> _Trecho selecionado_
1) Leio o livrinho de Romain Colomb, no original Notice sur la vie et les ouvrages de H. Beyle, mas na edição italiana a que tive acesso simplesmente Stendhal, mio cugino, Stendhal, meu primo, cheio de anedotas e revelações sobre Stendhal: o ferimento no pé em um duelo; como gostava de manter as unhas das mãos sempre muito longas e muito limpas; como a mãe de Stendhal lia Dante e Tasso em voz alta em casa em sua infância (filiação italiana absolutamente atípica na França de fins do século XVIII); como o escritor não gostava da calvície que o ameaça cada vez mais ano após ano – e como penteava o cabelo para frente, para esconder as entradas, o que se percebe claramente nos retratos.

> _Objetivo do exercício_
Reproduza na íntegra o trecho acima sobre o livro de Romain Colomb a respeito de Stendhal, sem alterar nada.

> _Extrato de dados_
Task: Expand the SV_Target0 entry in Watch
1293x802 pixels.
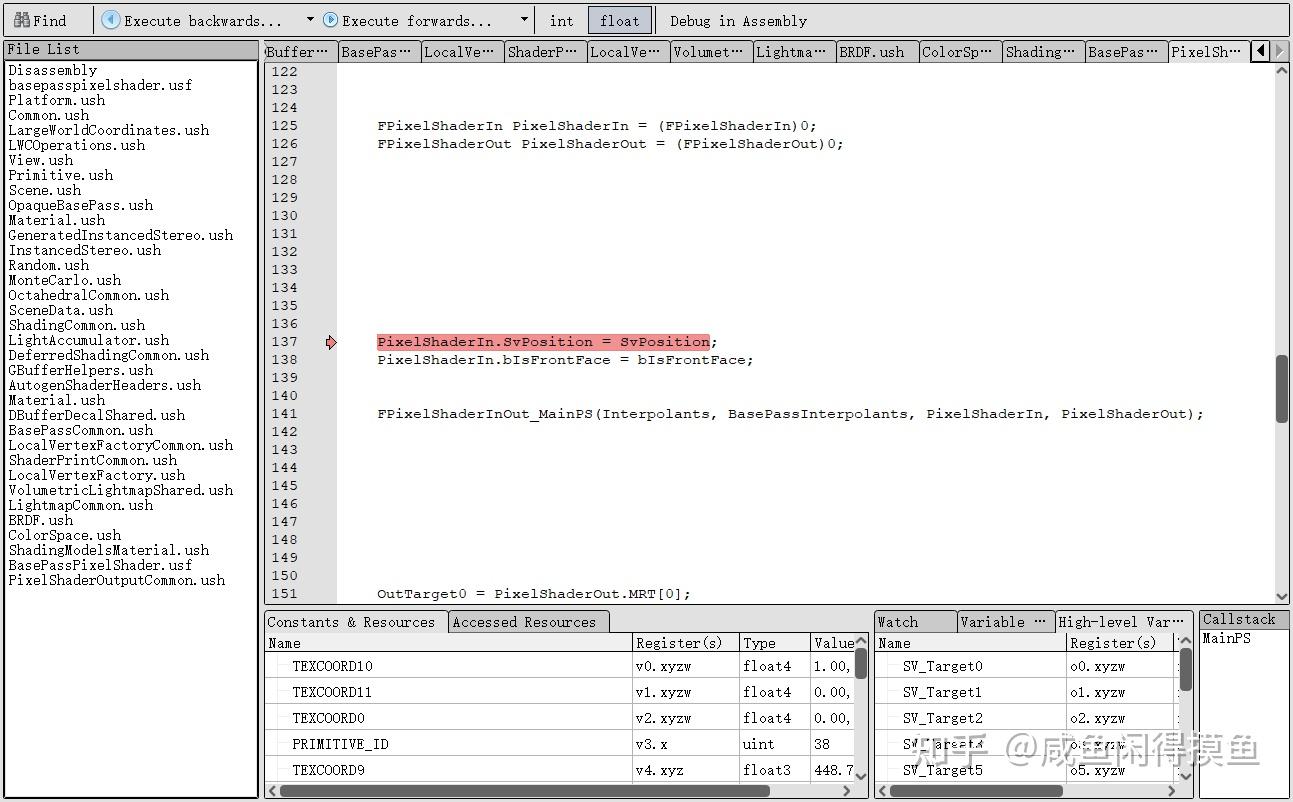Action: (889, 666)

> _Resposta escrita_
1) Leio o livrinho de Romain Colomb, no original Notice sur la vie et les ouvrages de H. Beyle, mas na edição italiana a que tive acesso simplesmente Stendhal, mio cugino, Stendhal, meu primo, cheio de anedotas e revelações sobre Stendhal: o ferimento no pé em um duelo; como gostava de manter as unhas das mãos sempre muito longas e muito limpas; como a mãe de Stendhal lia Dante e Tasso em voz alta em casa em sua infância (filiação italiana absolutamente atípica na França de fins do século XVIII); como o escritor não gostava da calvície que o ameaça cada vez mais ano após ano – e como penteava o cabelo para frente, para esconder as entradas, o que se percebe claramente nos retratos.